It’s Possible To Make A Photograph With Love

It’s Possible To Make A Photograph With Love

More on Pictorial Photography

Some of you may know that I have been doing more pictorial style photography lately. I have studied it for many years, but until the last decade, I never felt like I had anything to share worth mentioning. When I started thinking and teaching my “feel your way to a photograph” theory, I began to find a voice that wanted to express itself through pictorial images.

Telling the stories of the birds without being tied to a natural history approach was very freeing to me. The bulk of my publication work is natural history work, meaning I have almost a photo journalist’s ethic driving me. I don’t manipulate those images. They have to represent the “state of the bird” I am photographing.

Sandhill Crane photo by Scott Bourne
I call this image “Misty Cranes On Washi”

But when I do birds as art, then I am free to go where I want; to feel my way to a photograph, even to try to make one with love for my subjects as the driving force.

One of the things that attracts me to pictorial images are the fact that in this style, I can place beauty, tonality, and composition above creating an accurate visual record. This gives me room to bring emotion, feeling and love into the process.

Being a slave to the scientific aspects of avian subjects is very limiting, from an artist’s perspective. Being able to concentrate on mood is a fantastic freedom.

I began to get a clearer grasp of the role of pictorial imagery though my study of Alfred Stieglitz. Stieglitz and other Pictorialists understood that a photograph was created when the camera was used as a tool, like a paintbrush was a tool. But that is just it – it is a tool – nothing more or less. What comes from it is up to the maker.

There have always been two primary factions in photography…the scientific and the artistic. I have straddled both worlds, but in my “senior” years, I find myself being more satisfied with the artistic side, especially when making pictorial images.

Of course for me, a visual work is not really a photograph until it is a print, and it’s in the printing of these pictorial images that I am able to apply genuine love and care.

I print my own pictorial images using processes and techniques I studied from Japanese pictorialists. I print on Washi paper. The process is labor intensive and it’s one where I take my time. I actually take a meditative approach when I make these prints. I use handmade papers from Japan, preferring the Moenkopi Washi Bizan 300 paper.

It is a single-sided, natural in color paper made of mulberry and hemp. It’s very thick and is water-resistant. It’s very thick at 300GSM and it is finicky, to say the least.

moab-moenkopi-washi-bizan-a3-300-gr.jpg

Printing on this paper REQUIRES love. That is the only way I can put up with it. Each sheet costs about $45 including shipping. It only works in professional grade printers, capable of custom platen gap settings. Each print must be painstakingly fine-tuned. It reminds me of when I printed in a wet darkroom. I’d make as many as a dozen “test prints” before I settled on the one I thought best represented the story I wanted to tell and the negative from which I worked.

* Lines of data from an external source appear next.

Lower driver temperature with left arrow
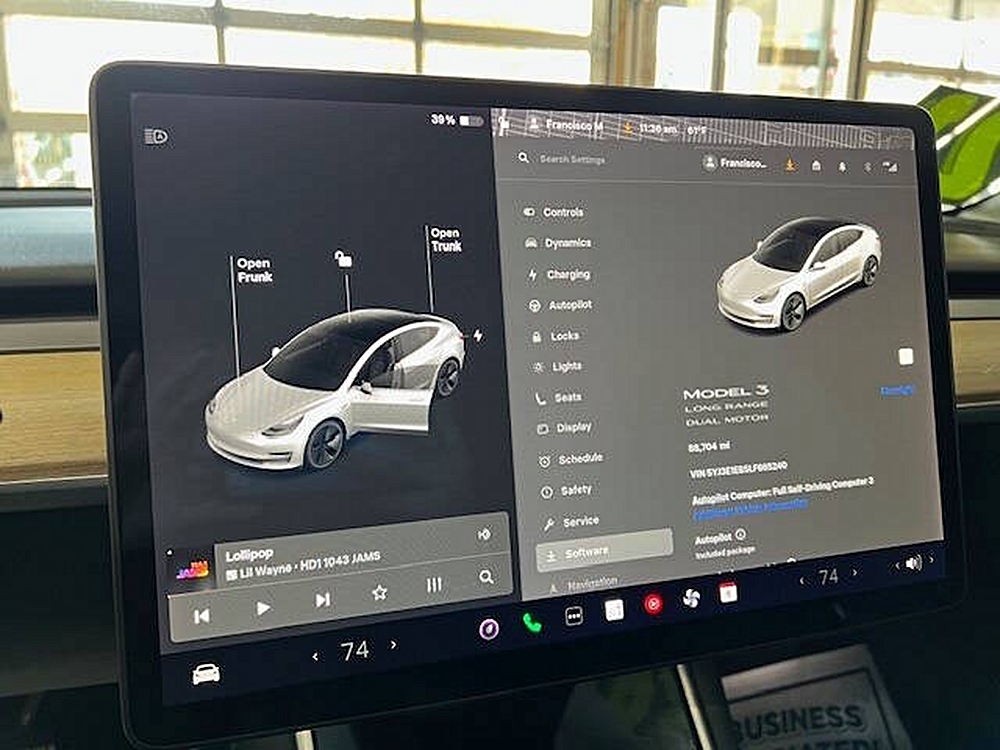The width and height of the screenshot is (1000, 750). pyautogui.click(x=316, y=656)
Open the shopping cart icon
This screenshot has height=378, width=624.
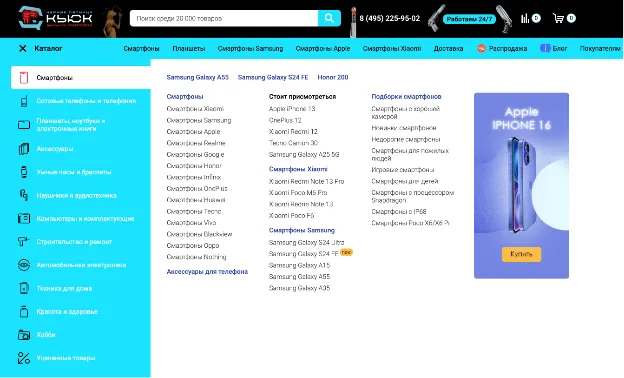(558, 18)
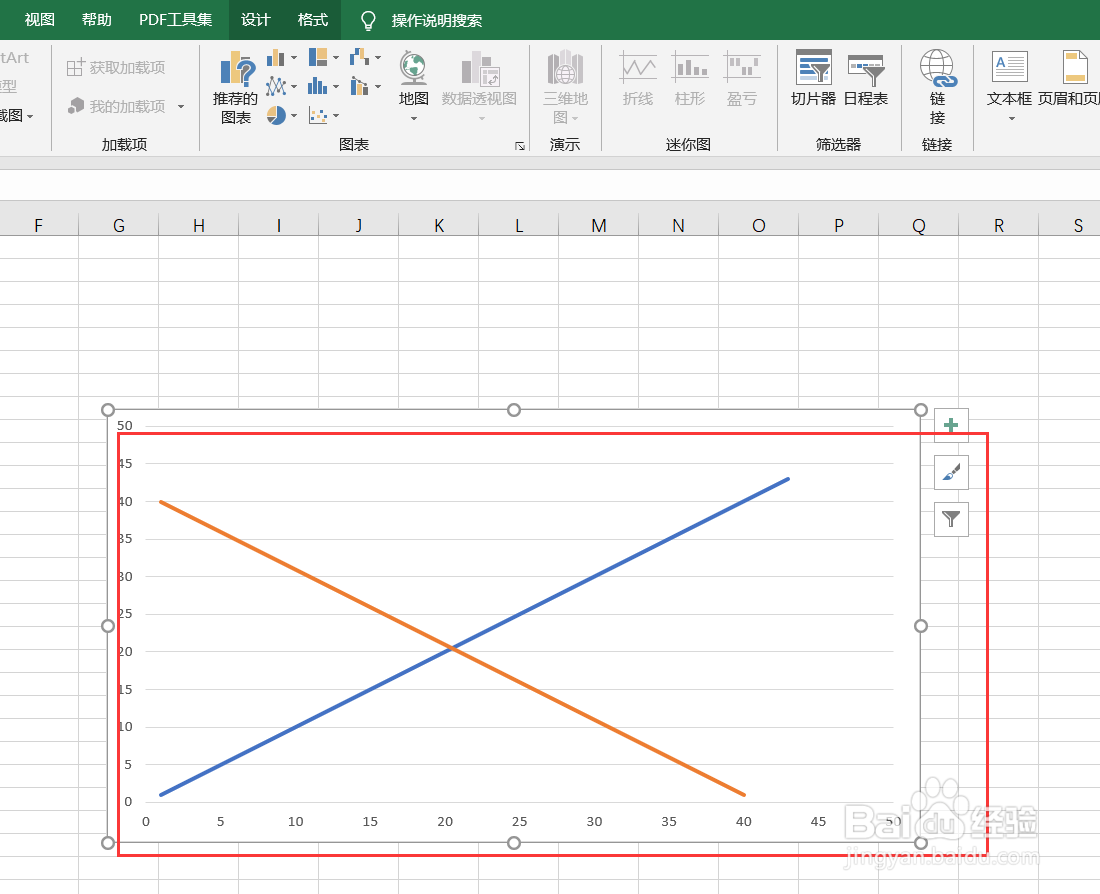Switch to the 格式 ribbon tab
1100x894 pixels.
pos(312,19)
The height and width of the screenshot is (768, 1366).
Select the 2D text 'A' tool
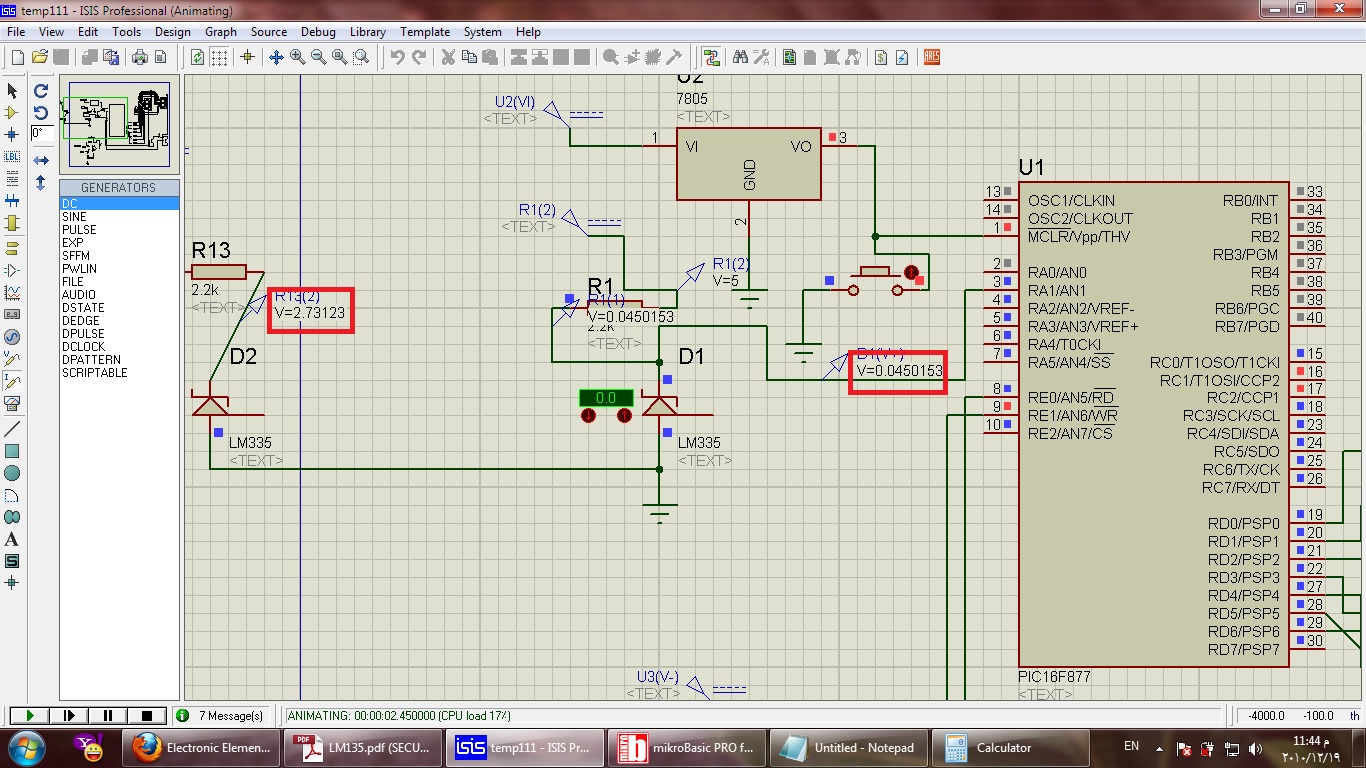12,539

On average, I make four or five “test prints” on the Moenkopi Washi Bizan. Yes, that is expensive, but it takes many tries to get the image to come out just right.

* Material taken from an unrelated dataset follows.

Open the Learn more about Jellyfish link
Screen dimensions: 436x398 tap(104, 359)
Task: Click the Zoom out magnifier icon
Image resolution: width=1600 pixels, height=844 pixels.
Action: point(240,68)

It’s through this painful, agonizingly slow, trial and error, that I have found a way to express genuine love. Perhaps this is too touchy feely for some of you but I am writing this for those who want to go deeper into their photography. There is a Zen-like, peaceful feeling that overcomes me when I am making these prints. In fact, the process of doing this is how I really learned what Zen means. Zen emphasizes rigorous self-control, meditation-practice, and thoughtful insight into the nature of a thing.

When I am working on pictorial photography, that process begins in the field, follows me to post and eventually to the printer and the painful use of Washi paper. It’s on paper where the final expression of the idea takes permanent form.

moab_a46_mkb300131901_moenkopi_bizan_300gsm_paper_1483542316_1286678.jpg

I am not suggesting that everyone reading this run out and spend a fortune on Washi paper. I am not sponsored by Moab. Instead, I am suggesting that WHATEVER type of photography you are doing, you may benefit from doing it more thoughtfully – deliberately – being deliberate and purposeful in your choices, learning patience and carefully considering the very nature of the thing you are trying to represent.

It’s going to be hard…perhaps even frustrating, but it’s where you will find your greatest challenges and hopefully, your most meaningful work.

I am rooting for you.


One Response

  1. I am drawn more to the artistic side of photography as I have gotten older. Maybe it’s because I’m not in such a hurry all the time and have time to think and ponder on what I truly love and appreciate, and want to express. I really enjoyed this blog post – thanks for sharing!